Pixel coordinate grounding data

- - - - - - -

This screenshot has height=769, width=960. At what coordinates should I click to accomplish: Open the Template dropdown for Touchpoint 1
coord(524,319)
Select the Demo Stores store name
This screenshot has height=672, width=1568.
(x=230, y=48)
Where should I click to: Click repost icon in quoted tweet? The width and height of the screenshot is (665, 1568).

- - - - - - -

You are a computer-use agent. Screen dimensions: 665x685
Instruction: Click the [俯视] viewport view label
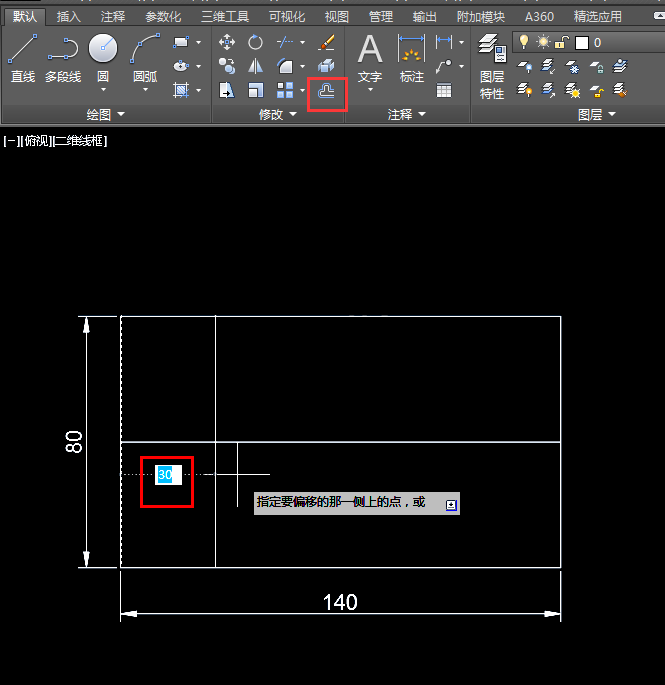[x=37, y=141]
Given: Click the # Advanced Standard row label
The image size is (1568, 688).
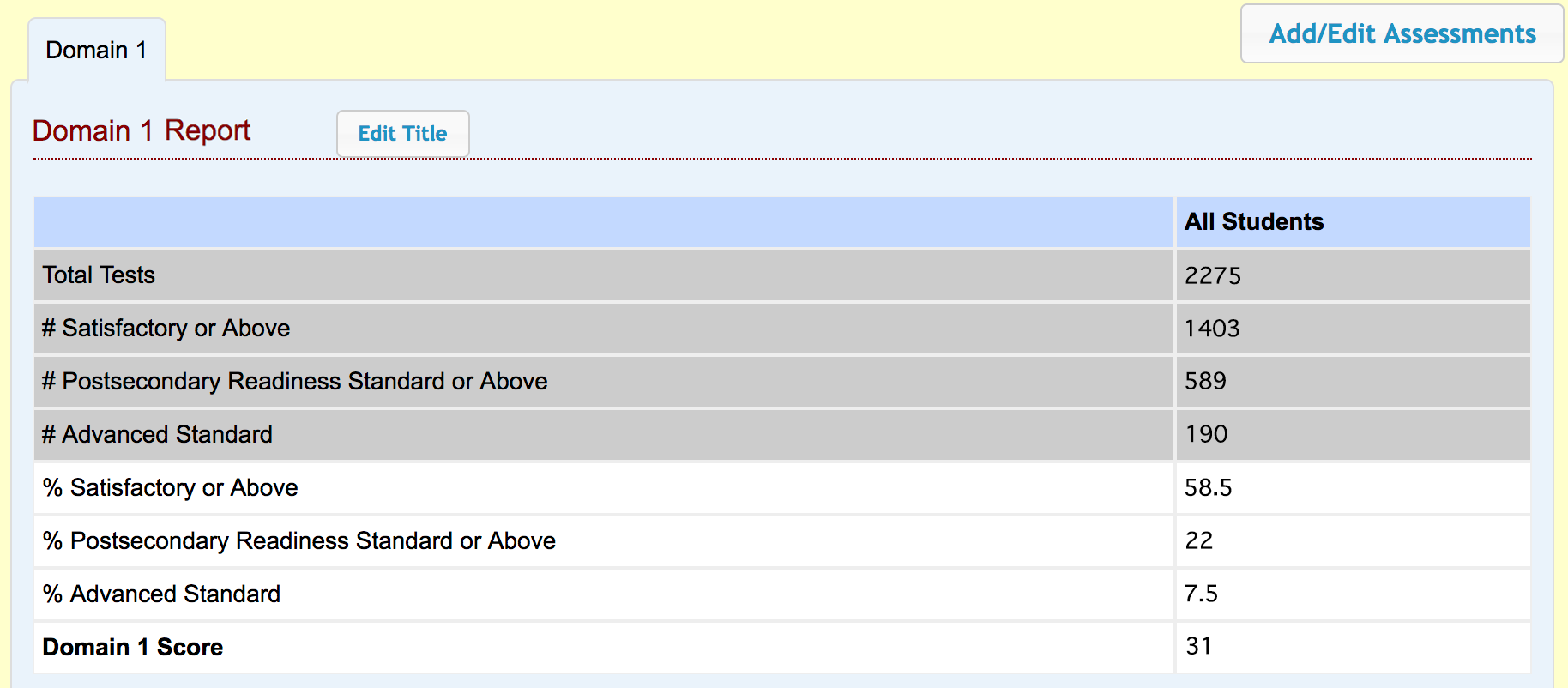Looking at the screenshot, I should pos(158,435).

- - - - - - -

* _Your task_:
Beginning at the line with "This screenshot has height=769, width=960." and stopping after the line with "Where should I", please write out every line of the data above exactly and nothing else.

* _Exercise response_:
This screenshot has height=769, width=960. At what coordinates should I click to accomplish: Open the Template dropdown for Touchpoint 1
coord(524,319)
Select the Demo Stores store name
This screenshot has height=672, width=1568.
(x=230, y=48)
Where should I click to: Click repost icon in quoted tweet? The width and height of the screenshot is (665, 1568).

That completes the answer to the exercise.